2b) Someone — no, a ferocious chorus — will say, at some time, “You didn’t do [_________] in this time? You didn’t USE YOUR TIME WISELY? How did you not know? You should have known.” I have been waiting my whole life to be convicted (humiliated, brought low, possibly even executed) on the charge “You should have known.” It hasn’t happened yet. Even when I probably should have known what was right in front of my eyes, the infidelity, the disrespect, the de-personing, the lies. Funny thing about that: I’m rather compassionate with myself about my not-knowing. And no one in my life has come to convict me or demean me or abuse me for the not knowing. A couple of therapists have suggested that I knew… and stood down gently when I said no. And offered compassion when I said, “oh… yeah. It was all there. All right there. Damn…” So I have indeed lived through the worst outcome of should-have-known-ing, and, y’know, it wasn’t so awful. But still. It is one of my deepest fears: I should have known. I am self-educated about so many important things, and I have the deep insecurity of the autodidact. (Do autodidacts have deep insecurity? I just made that up. Should I know? Will is a spectacular autodidact. I don’t sense deep insecurity in him about his knowledge. He owns it. He knows it.) But come to think of it, many people get away with all kinds of crazy shit that they “should have known” was crazy shit. See 2008 financial crisis. Perhaps I have some credits built up. Or maybe I do what I have in fact done and say, “Yep. Probably so. But here we are now, so what do we do next?”
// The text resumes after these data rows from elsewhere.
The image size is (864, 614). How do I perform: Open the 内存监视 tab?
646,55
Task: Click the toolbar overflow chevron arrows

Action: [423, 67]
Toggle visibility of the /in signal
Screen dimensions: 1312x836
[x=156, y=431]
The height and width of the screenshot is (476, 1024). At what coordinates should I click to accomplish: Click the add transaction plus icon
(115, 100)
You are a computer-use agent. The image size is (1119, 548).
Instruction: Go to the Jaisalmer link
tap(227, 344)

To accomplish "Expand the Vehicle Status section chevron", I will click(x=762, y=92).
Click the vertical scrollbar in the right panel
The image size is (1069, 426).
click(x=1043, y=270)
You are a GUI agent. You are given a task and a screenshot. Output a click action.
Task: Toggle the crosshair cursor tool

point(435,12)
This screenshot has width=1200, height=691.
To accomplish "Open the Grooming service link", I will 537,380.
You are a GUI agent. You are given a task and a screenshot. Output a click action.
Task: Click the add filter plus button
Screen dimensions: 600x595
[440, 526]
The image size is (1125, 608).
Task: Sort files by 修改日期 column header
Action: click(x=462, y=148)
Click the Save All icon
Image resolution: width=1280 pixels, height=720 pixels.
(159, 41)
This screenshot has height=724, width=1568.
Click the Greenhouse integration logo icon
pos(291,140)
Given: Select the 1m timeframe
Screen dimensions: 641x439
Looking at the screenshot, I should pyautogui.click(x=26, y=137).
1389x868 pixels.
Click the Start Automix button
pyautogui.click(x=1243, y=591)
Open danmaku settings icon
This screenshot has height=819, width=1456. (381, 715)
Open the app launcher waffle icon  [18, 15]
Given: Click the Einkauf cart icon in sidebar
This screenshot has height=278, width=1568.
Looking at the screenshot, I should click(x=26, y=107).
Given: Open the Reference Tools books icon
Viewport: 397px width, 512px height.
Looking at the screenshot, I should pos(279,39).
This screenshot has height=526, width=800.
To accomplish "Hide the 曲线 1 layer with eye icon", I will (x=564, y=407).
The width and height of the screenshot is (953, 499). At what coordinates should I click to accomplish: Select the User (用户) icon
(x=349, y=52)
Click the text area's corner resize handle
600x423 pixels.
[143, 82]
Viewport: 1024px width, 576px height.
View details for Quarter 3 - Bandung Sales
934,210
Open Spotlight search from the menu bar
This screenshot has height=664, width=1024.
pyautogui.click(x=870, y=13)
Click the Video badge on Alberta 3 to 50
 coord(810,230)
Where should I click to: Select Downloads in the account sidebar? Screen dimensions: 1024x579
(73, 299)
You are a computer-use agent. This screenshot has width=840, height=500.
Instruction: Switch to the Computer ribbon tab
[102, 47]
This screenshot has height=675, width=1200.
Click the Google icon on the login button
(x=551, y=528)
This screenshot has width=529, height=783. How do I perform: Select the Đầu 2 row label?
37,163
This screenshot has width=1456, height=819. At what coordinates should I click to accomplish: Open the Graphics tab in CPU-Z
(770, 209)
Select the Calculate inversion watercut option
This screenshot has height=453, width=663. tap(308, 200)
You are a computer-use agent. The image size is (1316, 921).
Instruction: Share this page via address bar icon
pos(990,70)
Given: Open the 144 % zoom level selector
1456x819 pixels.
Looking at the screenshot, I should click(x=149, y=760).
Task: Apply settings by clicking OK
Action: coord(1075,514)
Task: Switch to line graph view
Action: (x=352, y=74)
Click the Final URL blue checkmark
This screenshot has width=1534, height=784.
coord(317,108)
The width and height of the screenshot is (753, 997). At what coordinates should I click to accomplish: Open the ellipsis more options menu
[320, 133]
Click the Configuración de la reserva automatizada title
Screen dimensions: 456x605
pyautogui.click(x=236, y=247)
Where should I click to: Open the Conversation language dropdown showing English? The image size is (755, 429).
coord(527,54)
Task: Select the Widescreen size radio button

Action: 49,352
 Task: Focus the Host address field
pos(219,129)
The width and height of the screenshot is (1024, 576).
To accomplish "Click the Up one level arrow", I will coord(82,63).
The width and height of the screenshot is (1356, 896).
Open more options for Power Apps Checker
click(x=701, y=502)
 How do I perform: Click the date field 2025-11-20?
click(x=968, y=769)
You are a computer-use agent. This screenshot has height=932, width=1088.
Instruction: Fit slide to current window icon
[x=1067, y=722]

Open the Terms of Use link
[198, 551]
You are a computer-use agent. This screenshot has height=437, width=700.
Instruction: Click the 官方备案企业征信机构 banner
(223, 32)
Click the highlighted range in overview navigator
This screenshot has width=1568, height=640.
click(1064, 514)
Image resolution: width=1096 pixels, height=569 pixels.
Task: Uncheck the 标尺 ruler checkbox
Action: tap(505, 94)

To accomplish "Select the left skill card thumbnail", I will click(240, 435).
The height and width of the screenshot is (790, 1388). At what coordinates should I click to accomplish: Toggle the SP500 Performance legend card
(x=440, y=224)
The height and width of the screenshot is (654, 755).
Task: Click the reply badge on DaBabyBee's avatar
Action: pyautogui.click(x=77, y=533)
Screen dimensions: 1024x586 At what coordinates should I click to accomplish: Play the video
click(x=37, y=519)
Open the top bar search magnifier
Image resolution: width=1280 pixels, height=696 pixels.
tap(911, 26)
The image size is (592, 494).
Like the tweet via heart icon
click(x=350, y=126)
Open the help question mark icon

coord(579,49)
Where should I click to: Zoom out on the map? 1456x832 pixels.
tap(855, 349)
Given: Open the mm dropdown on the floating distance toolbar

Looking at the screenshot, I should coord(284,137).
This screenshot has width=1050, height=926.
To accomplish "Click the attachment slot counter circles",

3) I don’t get to say what the right thing is. Are these even different, or are they all the same toxic rubber band ball of late-20th century white female socialization? I’m helping a small, worthy organization complete a big, worthy project. And this project has been done before, by a giant, rich, worth organization… and not much happened. Welcome to the favorite project of the non-profit sector: re-inventing the wheel. It’s what we do instead of, you know, building roads upon which the existing wheels can roll. Or building carts or chassis or wheelbarrows. If the old wheels aren’t rolling, inventing new ones looks like a good idea. But damn y’all, we have just about every kind of damn wheel there is. I digress — for my whole career. I digress. Anyway, I was thinking, “Is this a good use of my time, to help this group do what a previous group did to little effect? Is this important?” And I realized the answer is, “if it makes me feel good, it’s the right thing.” Here it is again, another well-educated, well-paid, smart-aspiring white woman record scratch: “I’m going to spend my workday time doing things that make me feel good.” The time police are reaching for their tasers. Would the world still spin if women like me said, without apology or anxiety, “I’m doing to use my time, my money, my food in ways that make me feel good.” I’ve been told my whole life that I must use time, money, food, movement, sexuality, brain, energy, love in ways that are Constructive, Healthy, Long-Term-Oriented, and Approved. But perhaps constraint and that long chain of no is someone else’s medicine. My medicine might be yes. Yes to eating dairy at every meal. Yes to buying that lipstick, which I don’t strictly need (who strictly needs lipstick?). Yes to writing DURING THE WORKDAY EVEN THOUGH IT’S NOT MY PAID JOB.
Shedding, shedding, shedding, one cell at a time.